After Terry Gross plays the scene in which Liz confronts new hire Abby about her sexy baby act, Fey confirms that JoanOfSnark.com was modeled after Jezebel.com, and the controversy over Olivia Munn being hired by The Daily Show. Fey says:

That story is so loaded and complex that I was really glad that we did it and I think it has confused and sort of delighted the internet in a way because it sort of opens up more questions than it answers. For me it was about Liz is in the wrong. She thinks she’s doing the right thing by trying to correct this woman, by trying to say “you don’t have to be this way” and at the same time, this girl has every right to be whoever she wants …
It’s just such a tangled-up issue, the way that women present themselves – whether or not they choose to, as I say, put their thumbs in their panties on the cover of Maxim, and the way women judge each other back and forth for it. It’s a complicated issue, and we didn’t go much further saying anything about it other than to say, “Yeah, it’s a complicated issue and we’re all kind of figuring it out as we go.”
In the episode we have a fake website, that we’re referring to a feminist website called JoanOfSnark.com that the women at Jezebel.com immediately recognized that it was their website basically. And it was a reaction to the way I saw Olivia Munn … treated on The Daily Show.
… I don’t have the answer, but I find it interesting. That’s all I can say. I find it interesting that Olivia gets people who go after her sometimes on these sites — because she’s beautiful, I think is part of it. I think if she were kind of an aggressive, heavier girl with a Le Tigre mustache posing in her underpants, people would be like, “That’s amazing. Good for you.” But because she is very beautiful, people are like, “You’re using that.” It’s just a mess! We can’t figure it out.”

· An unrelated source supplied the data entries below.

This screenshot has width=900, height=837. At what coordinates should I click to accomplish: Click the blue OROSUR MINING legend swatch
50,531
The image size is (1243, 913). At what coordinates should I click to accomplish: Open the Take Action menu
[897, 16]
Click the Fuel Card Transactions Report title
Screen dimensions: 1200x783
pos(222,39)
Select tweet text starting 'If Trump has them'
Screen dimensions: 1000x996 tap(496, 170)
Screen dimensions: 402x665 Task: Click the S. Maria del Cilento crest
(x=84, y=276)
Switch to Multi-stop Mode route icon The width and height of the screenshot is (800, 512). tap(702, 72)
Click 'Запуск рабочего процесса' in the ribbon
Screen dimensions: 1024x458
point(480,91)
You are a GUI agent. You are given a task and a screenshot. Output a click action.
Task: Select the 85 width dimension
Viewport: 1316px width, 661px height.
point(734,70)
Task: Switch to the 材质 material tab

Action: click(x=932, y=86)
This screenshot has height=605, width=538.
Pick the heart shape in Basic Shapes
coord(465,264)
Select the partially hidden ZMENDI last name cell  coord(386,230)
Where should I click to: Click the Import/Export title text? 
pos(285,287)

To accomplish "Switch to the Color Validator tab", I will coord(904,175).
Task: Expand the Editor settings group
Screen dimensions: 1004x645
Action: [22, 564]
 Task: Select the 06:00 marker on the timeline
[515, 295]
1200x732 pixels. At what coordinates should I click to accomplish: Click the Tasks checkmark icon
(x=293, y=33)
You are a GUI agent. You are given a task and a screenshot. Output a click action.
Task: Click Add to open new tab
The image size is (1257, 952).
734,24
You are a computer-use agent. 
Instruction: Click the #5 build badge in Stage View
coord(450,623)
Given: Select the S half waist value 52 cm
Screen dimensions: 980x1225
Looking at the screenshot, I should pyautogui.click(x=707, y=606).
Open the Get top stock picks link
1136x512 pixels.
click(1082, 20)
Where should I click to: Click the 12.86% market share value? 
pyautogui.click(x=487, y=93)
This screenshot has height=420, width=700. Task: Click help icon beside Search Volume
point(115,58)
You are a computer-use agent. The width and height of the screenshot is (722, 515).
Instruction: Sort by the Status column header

Since Fey is probably the most prominent woman in comedy today, it can be frustrating when she raises thoughtful issues, then throws her hands up and says she just doesn’t know where she stands. It also seems she missed an important part of the discussion. People didn’t question Munn’s place on the Daily Show because attractive women can’t do comedy, but because she’s not particularly funny. (Though if Fey really did recommend her for the comedy Perfect Couples, it would seem she disagrees.)

That said, we’re still happy that Fey centered an episode of a network comedy around these issues. As she told Gross after she played the 30 Rock clip:

As we were listening to that I was thinking, you know it’s just your typical sitcom two-minute long discussion about gender. No wonder no one wants to watch this program!

Well, there are at least a few of us who want to hear a smart and funny woman talk about gender, even if her conclusions are a bit ambiguous.

Tina Fey Reveals All (And Then Some) In ‘Bossypants’ [NPR]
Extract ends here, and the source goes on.